--- ACTIVITY ---
Whatever pictures the entries hold, omit them, and output exactly the lines from the one containing "Instruction: Click purple" through the final line.

--- MATERIAL PROVIDED ---
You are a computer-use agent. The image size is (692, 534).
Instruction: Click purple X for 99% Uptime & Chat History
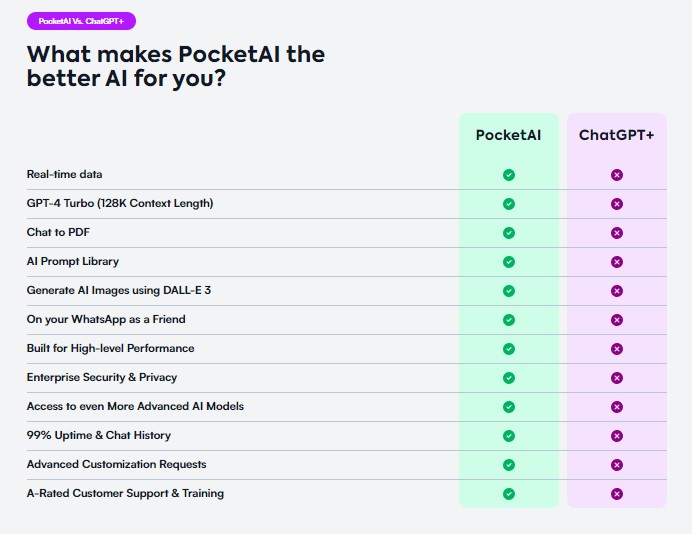tap(617, 436)
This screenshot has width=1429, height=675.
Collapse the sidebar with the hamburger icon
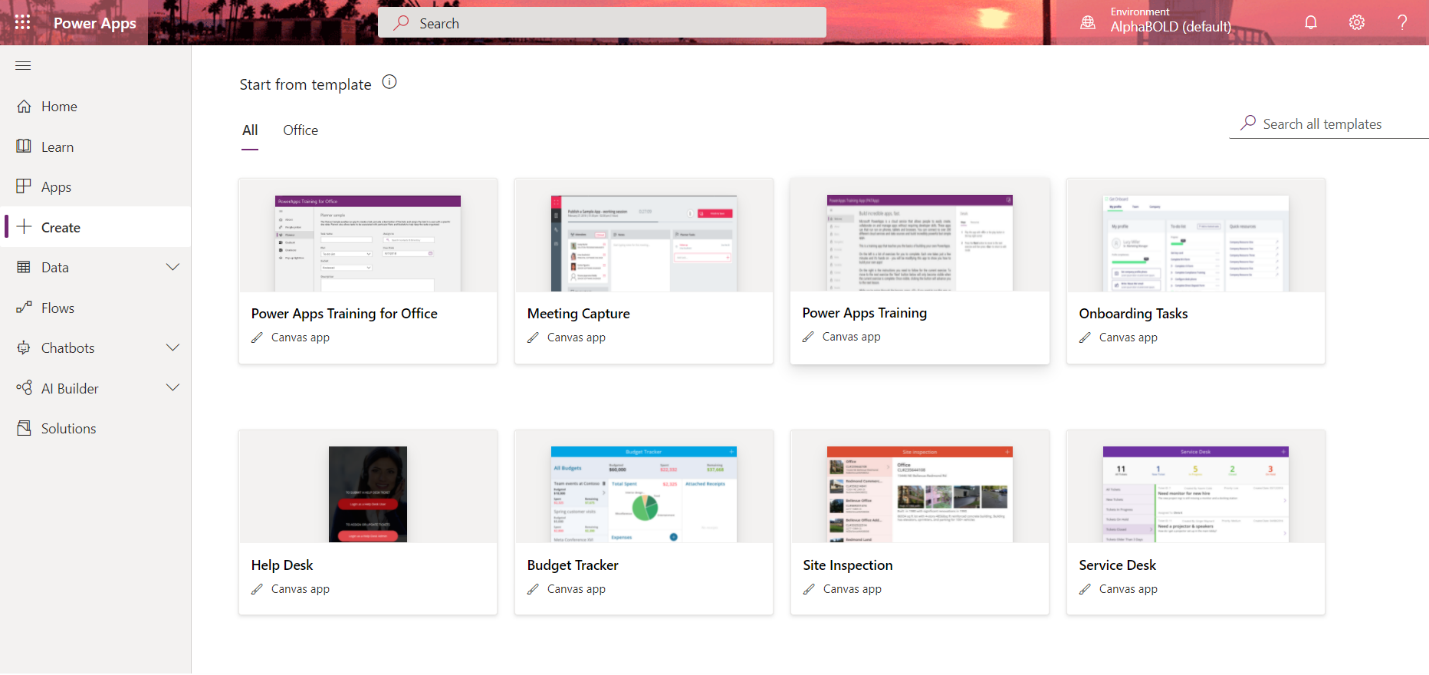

--- SOLUTION TO THIS PROBLEM ---
Instruction: Click purple X for 99% Uptime & Chat History
tap(617, 436)
This screenshot has width=1429, height=675.
Collapse the sidebar with the hamburger icon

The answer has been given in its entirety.